Just like the original, Odyssei is a two-oscillator beast featuring saw and pulse waveforms, sync, FM and PWM, plus a noise generator. Two filters are onboard - high-pass and resonant low-pass, the second switchable between models of all three Revisions - and modulation options consist of an LFO, two envelopes, and sample + hold.

Unlike the duophonic hardware, Odyssei can be switched between monophonic, duophonic and polyphonic modes, with up to eight voices of unison.

Further departures from physical reality include a 16-step arpeggiator, a bank of six effects (Distortion, Phaser, Chorus/Flanger/Ensemble, EQ, Delay and Reverb), and a pair of X/Y pads for real-time manual manipulation of two parameters each from an extensive list. It's AudioBus- and Inter-App Audio-compatible, as well, but sadly not available as an Audio Units plugin.

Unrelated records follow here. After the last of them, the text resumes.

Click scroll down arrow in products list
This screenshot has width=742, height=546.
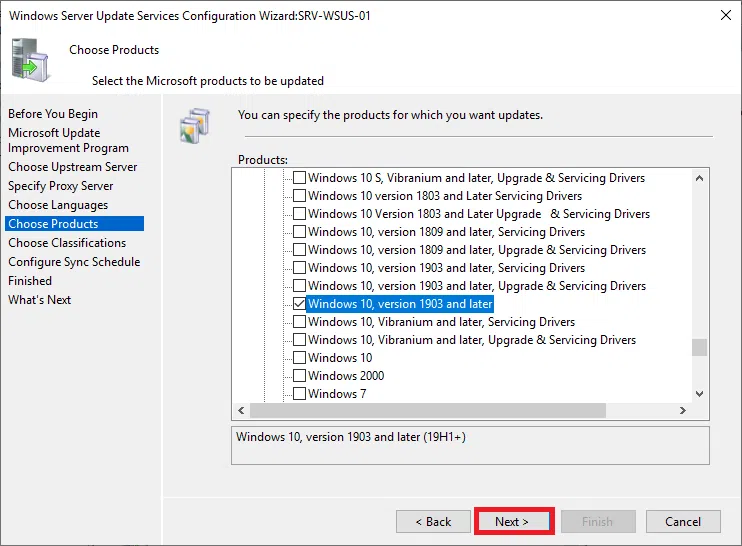699,394
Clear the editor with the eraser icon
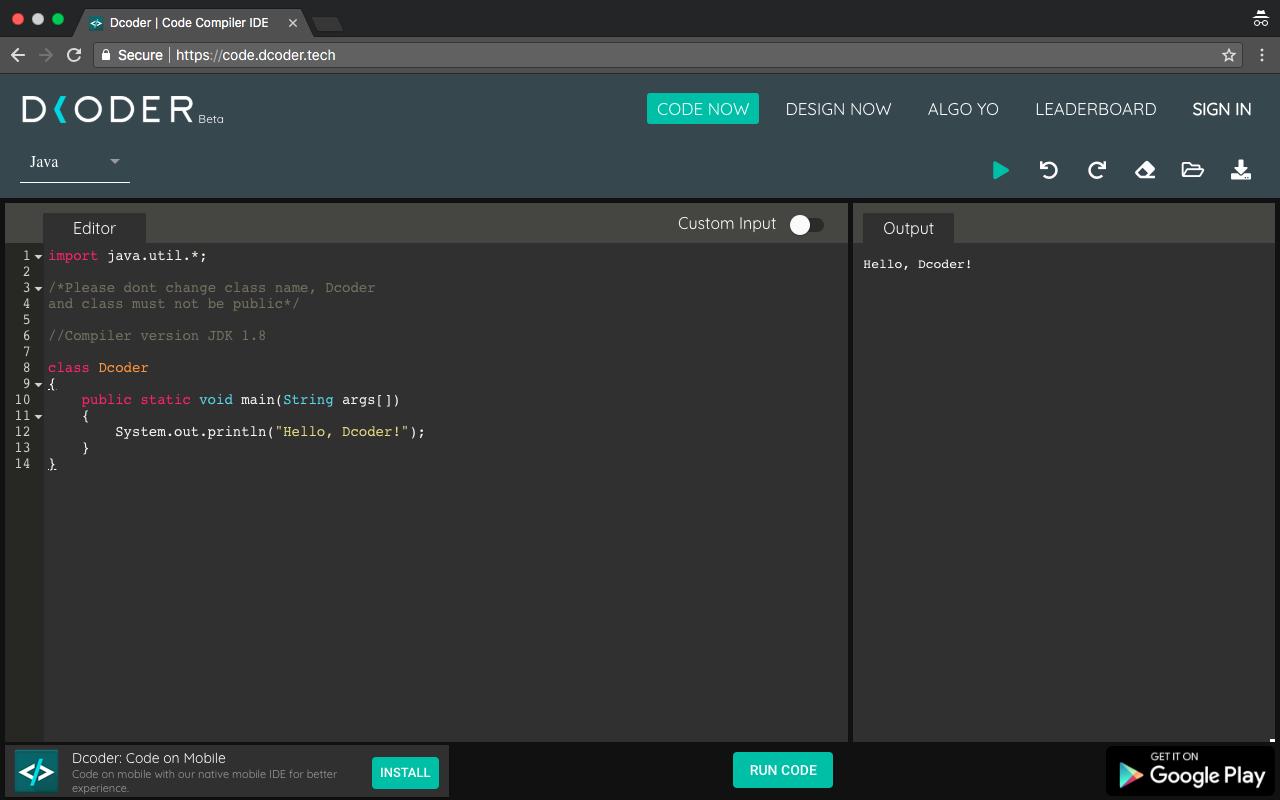1280x800 pixels. tap(1145, 170)
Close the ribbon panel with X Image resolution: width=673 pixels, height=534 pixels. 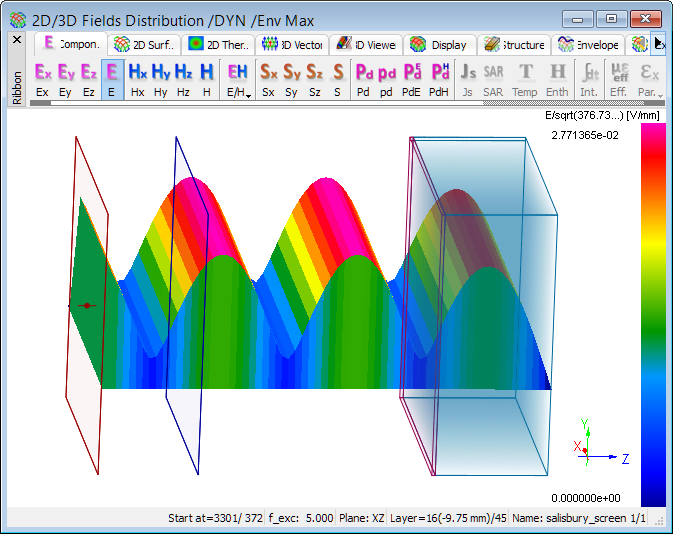click(x=16, y=40)
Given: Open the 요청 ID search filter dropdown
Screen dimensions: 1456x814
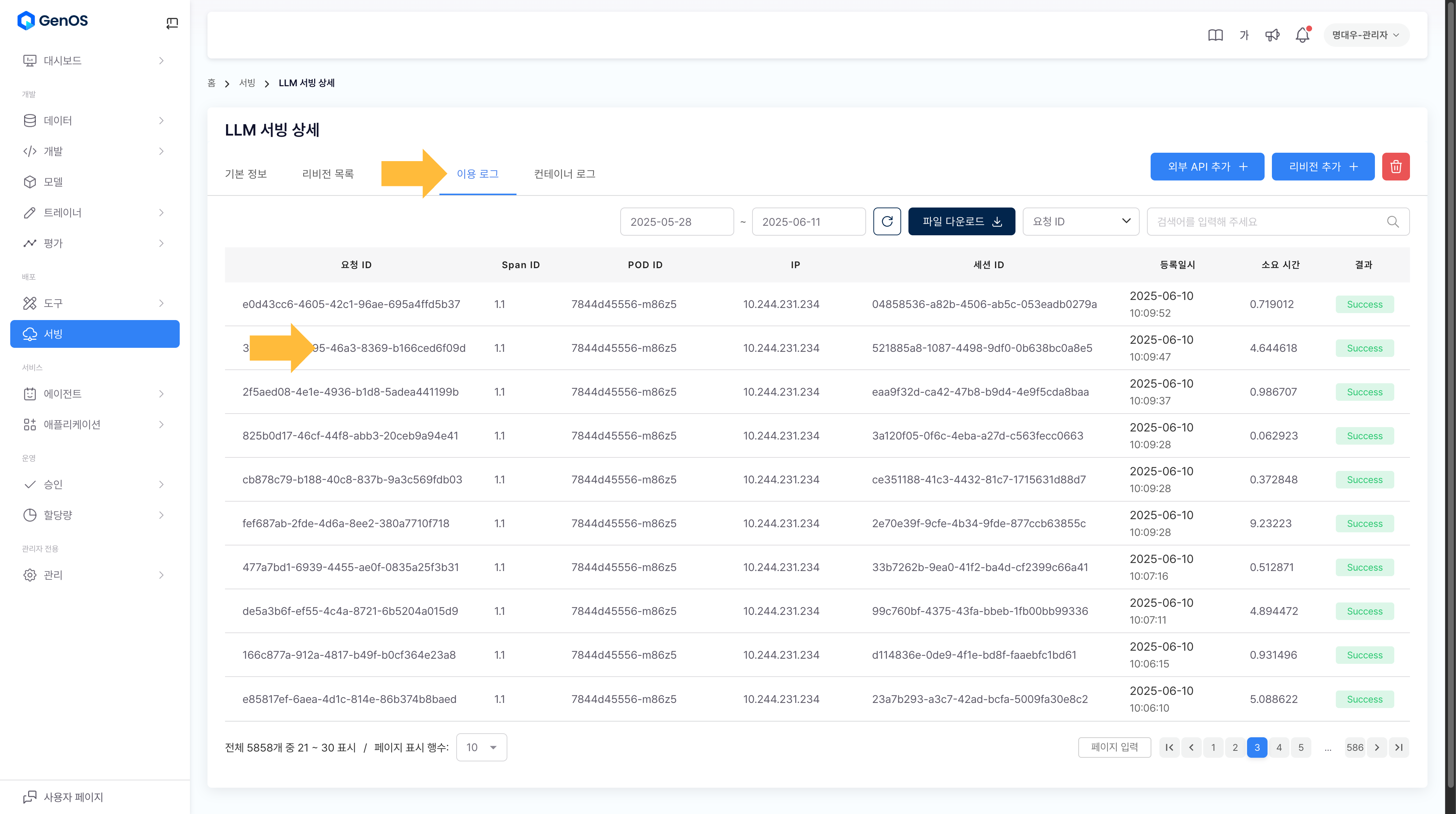Looking at the screenshot, I should 1081,222.
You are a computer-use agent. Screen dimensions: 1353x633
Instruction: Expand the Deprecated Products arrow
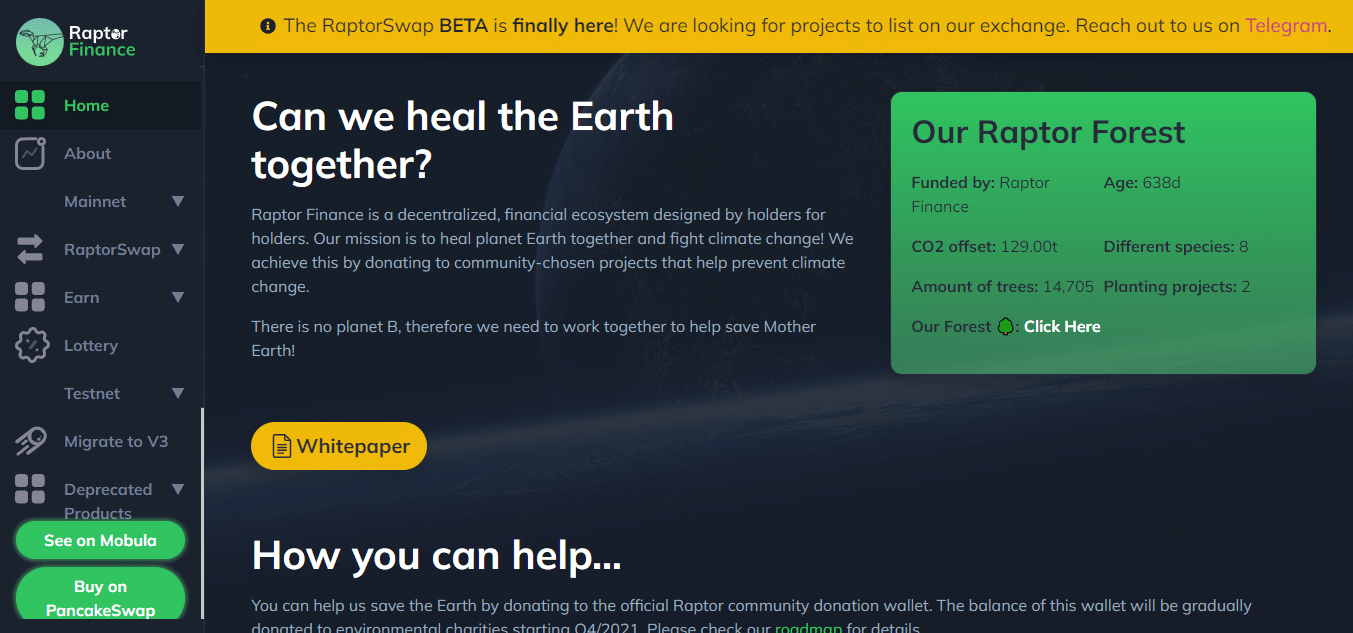coord(178,489)
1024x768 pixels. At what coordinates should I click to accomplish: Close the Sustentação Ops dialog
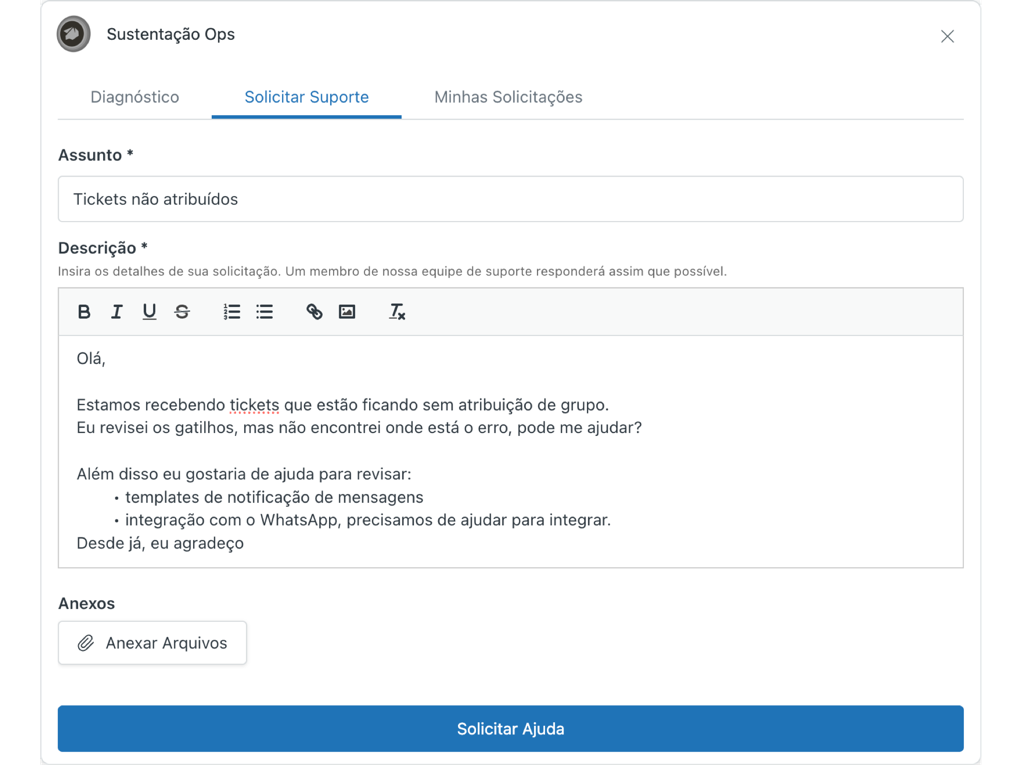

There's also no external MIDI control beyond note data. It does, however, load into Korg's Gadget sequencing app, under the name Lexington, and there are currently two IAPs available: the Rev1 and Rev2 Skin & Program Packs (£4 each), each adding 50 presets and the colour schemes of their respective Odyssey editions.

The Odyssey interface was
 notoriously weird compared to
 that of its rivals, and that
 unintuitive layout has been retained here, for better or worse. The numerous tiny sliders are just as fiddly as they were on the original instrument, too, and the Voices and Unison spinners are maddeningly hard to adjust. On anything less than the 12.9" iPad Pro it all makes Odyssei a bit less enjoyable to program than it could be, but at least the iPhone version sensibly splits the controls over multiple screens.

Ultimately, it's the sound that counts, and on that score, Korg - whose other iOS synths are, without exception, awesome - have hit paydirt once again.